Building on psychological principles from social perception theory and exploring the practical consequences of stereotyping in economic decision-making, this study highlights the great societal interest in improving the objectivity and decision quality of angel investors. Bias related to superficial characteristics can have detrimental effects: entrepreneurs may be unfairly denied funding due to personal attributes, even if those are irrelevant for future their venture’s success. On the other hand, biases may prevent angel investors from investing in potentially profitable ventures, and at the same time increase the risk of overconfident judgements about ventures that ultimately fail.

By analyzing data from ten seasons of the German televised pitch competition Die Höhle der Löwen, this research reveals how superficial characteristics of entrepreneurial teams influence angel investor decisions. Complementing and extending prior evidence from US samples, our findings indicate that deal likelihood is positively related to older age and diverse ethnicity, while resulting deal valuations are positively linked to younger age and male gender. Additionally, this study is the first to provide evidence that physical attractiveness positively affects deal likelihood but not deal valuation.

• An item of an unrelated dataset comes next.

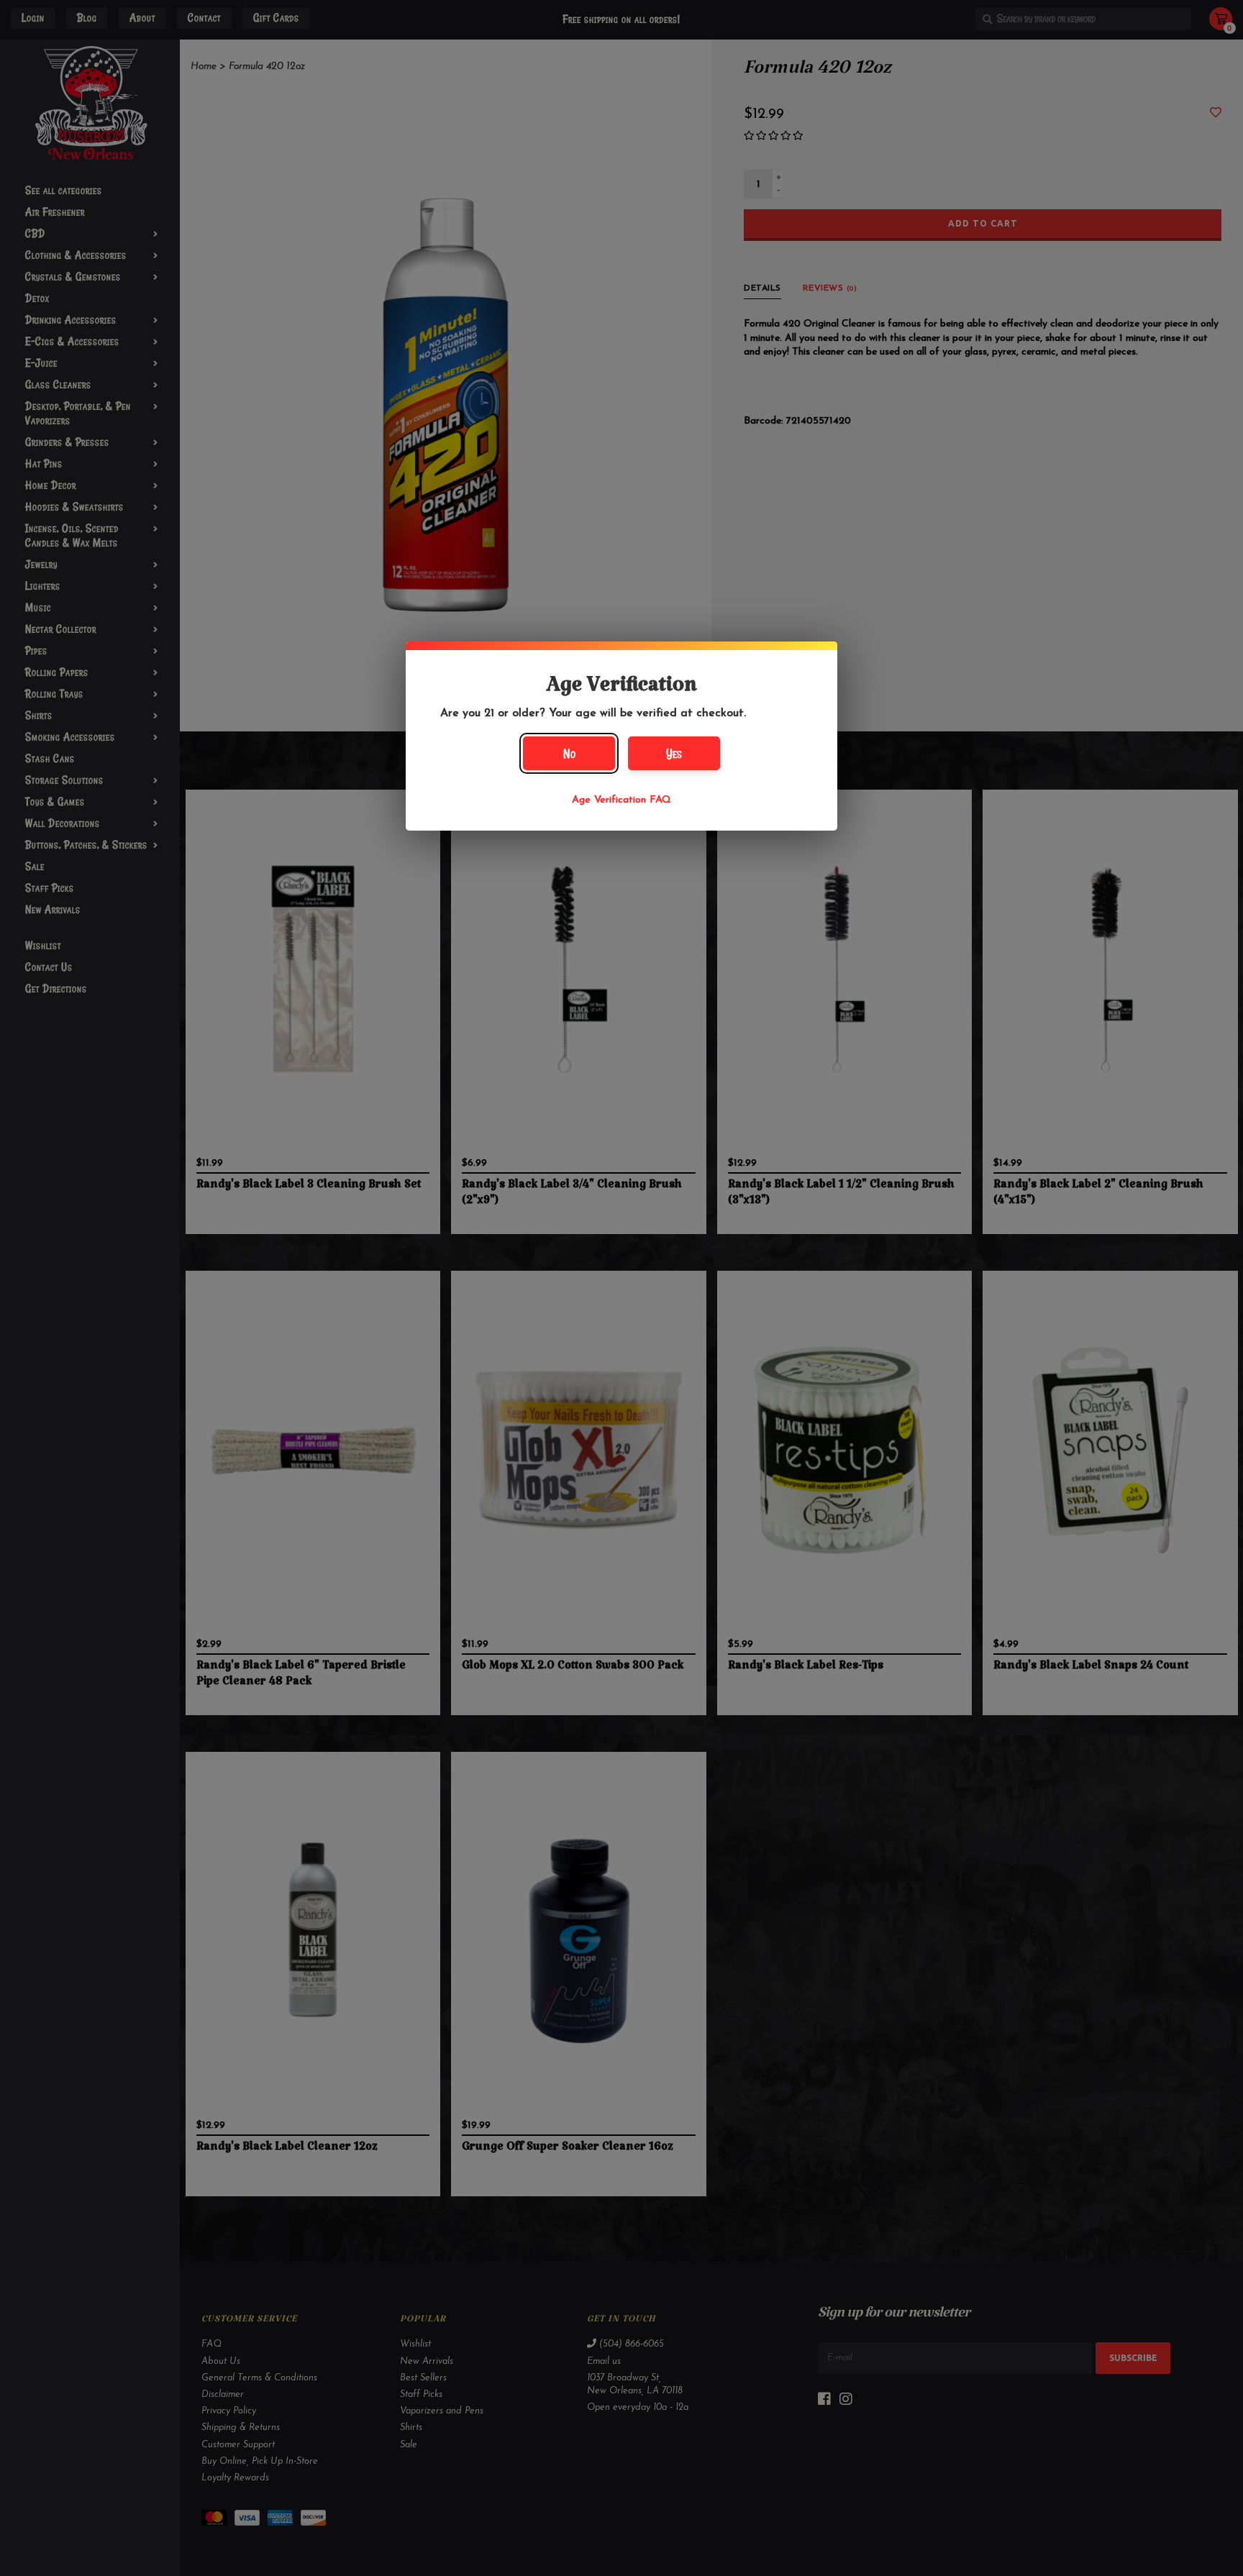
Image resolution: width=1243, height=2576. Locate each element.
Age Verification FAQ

The bidirectional results suggest different cognitive processes are active in the distinct stages of angel investor decision-making, affecting the impact of representative entrepreneurial stereotypes.

In conclusion, the significance of public pitch competitions like DHDL for the German startup ecosystem should not be underestimated: These formats provide researchers with valuable data to understand the mechanisms of both entrepreneurial and investor decision-making. They increase the visibility of diverse entrepreneurial groups and provide access to capital and publicity for early-stage startups. Finally, they enable a broad audience to hold investors publicly accountable for their decisions. Therefore, they effectively contribute to the ongoing public debate about decision bias and fairness in the startup ecosystem.